▸ Obiettivi:
A. Ricopia alla lettera il passo dell'articolo sui tassi Bce che comincia con "L'inflazione stimata cala" e termina con "se non l'estate.".
B. Scrivi il seguito dell'articolo sui tassi Bce, riprendendo subito dopo l'ultima frase riportata.

L'inflazione stimata cala ancora, ma i tassi restano fermi. Lo ha deciso il board della Banca Centrale Europea, che non ha smentito le previsioni. “In questa riunione non abbiamo discusso di tagli“, ha affermato Christine Lagarde, presidente della Bce; “abbiamo solo iniziato a discutere di arretrare la politica restrittiva”. In breve, scordiamoci un cambio di rotta ad aprile: occorrerà sicuramente aspettare la fine della primavera, se non l'estate.
L'incognita elezioni
Le dichiarazioni della presidente Bce non sorprendono affatto, anche se i mercati iniziavano a scommettere su un alleggerimento anticipato rispetto alle previsioni. E' chiaro che le banche centrali non devono dare l'impressione di correre dietro ai mercati: per questo motivo, la posizione della Bce era inevitabile. Anche se probabilmente un piccolo anticipo rispetto alle previsioni ci sarà. Prima di tutto perché l'Europa è in stagnazione e ha bisogno di uno stimolo in quel senso. E poi perché dal 6 al 9 giugno sono in calendario le elezioni per il parlamento europeo, che rendono plausibile un segnale distensivo, pur obtorto collo, da parte della Bce. Una correzione simbolica, magari di 5 centesimi e nulla più, potrebbe orientare la scelta di una parte di elettori indecisi. Per questo motivo, l'avvio della politica di ribassi Bce potrebbe anticipare quello della Federal Reserve, considerato che per le elezioni presidenziali americane bisognerà aspettare novembre. A questo bisogna aggiungere che l'economia statunitense va decisamente meglio rispetto alla nostra – il che fornisce frecce all'arco degli “attendisti”. E' pur vero che Jerome Powell, in audizione al senato Usa, pur affermando che il Fomc sta attendendo certezze concrete che l'inflazione scenda al 2%, (attualmente “non siamo sicuri” di questo, ha detto), ha indorato la pillola rassicurando che l'obiettivo non è lontano. E con esso l'inizio del calo dei tassi. Va da sé che i termini “vicino” o “lontano”, privi di riferimenti certi, danno adito a un florilegio di interpretazioni. E di scommesse sui mercati.
Germania, allarme infrastrutture
A far tremare l'Europa è la crisi tedesca: per parafrasare un noto detto, basta un vetro rotto a Francoforte per far crollare palazzi nell'intero continente. Un ulteriore esempio di come la “locomotiva d'Europa” stia ansimando ci viene da un'inchiesta della Bild: lo studio rivela che in molti casi le infrastrutture sono vecchie e devono essere riparate oppure distrutte (come accaduto per un ponte sul Rahmede, in Renania-Vestfalia, divenuto pericoloso e fatto saltare per aria, per evitare conseguenze drammatiche). Secondo la Bild, per ristrutturare le strade e le ferrovie servirebbero cifre improponibili. Un commento è d'obbligo: a furia di sostenere e condurre politiche restrittive, è facile che in periodi di crisi ci si trovi con problemi di manutenzione ordinaria e impossibilità di finanziarla. Ciò si riverbera a cascata su vari ambiti. Prima di tutto sui trasporti delle merci, i cui ritardi poi vanno a creare un effetto domino sull'economia.

▸ Dati di origine:
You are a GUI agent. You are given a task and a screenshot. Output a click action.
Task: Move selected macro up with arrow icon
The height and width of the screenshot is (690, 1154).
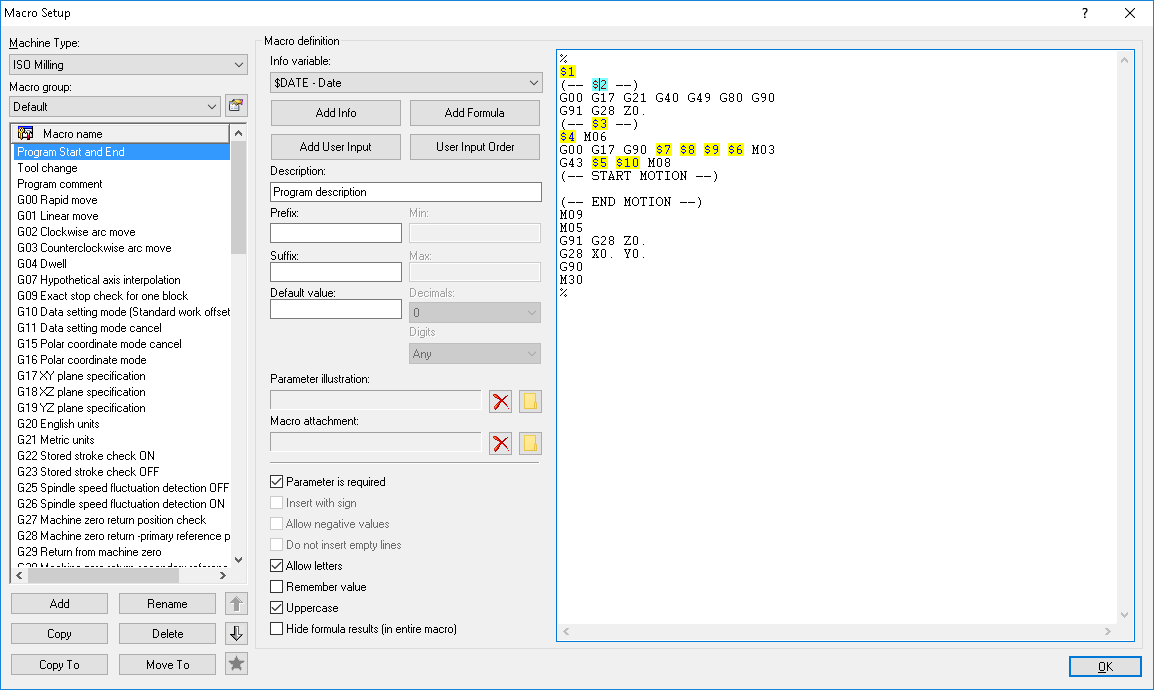(236, 603)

▸ Elenco risposte:
A.
L'inflazione stimata cala ancora, ma i tassi restano fermi. Lo ha deciso il board della Banca Centrale Europea, che non ha smentito le previsioni. “In questa riunione non abbiamo discusso di tagli“, ha affermato Christine Lagarde, presidente della Bce; “abbiamo solo iniziato a discutere di arretrare la politica restrittiva”. In breve, scordiamoci un cambio di rotta ad aprile: occorrerà sicuramente aspettare la fine della primavera, se non l'estate.

B.
Il caso Tim
Intanto, le Borse mantengono un margine di oscillazione limitato: l'anno è partito bene (specialmente per Milano, che più di una volta ha vestito la maglia rosa dei listini europei) e, almeno per adesso, si mantiene solido. A preoccupare è, in questo periodo, il crollo di Tim, con un -25% in tre giorni. Tra i responsabili, il piano presentato dalla compagnia telefonica, con obiettivi di crescita e di abbattimento del debito giudicati pretenziosi (anche se il management ha buttato acqua sul fuoco, affermando che gli obiettivi sono raggiungibili). I dati sono usciti male e hanno causato il crollo in Borsa, con investitori spaventati da un debito maggiore del previsto, reso ancor più problematico dai tassi di interesse alti. Questo allarme, unito alle conseguenze della vendita della rete, ha reso lecito un interrogativo; a queste condizioni, dove avverrà la redditività futura? Allo scetticismo si è aggiunta, probabilmente, una buona dose di speculazione: alcuni hedge fund erano forse short già prima della comunicazione del piano, reso noto lo scorso 7 marzo, e ne hanno approfittato. A questi livelli, in ogni caso, il titolo Tim inizia a rivelarsi una buona opportunità di acquisto, con spazio di risalita del 20-25%.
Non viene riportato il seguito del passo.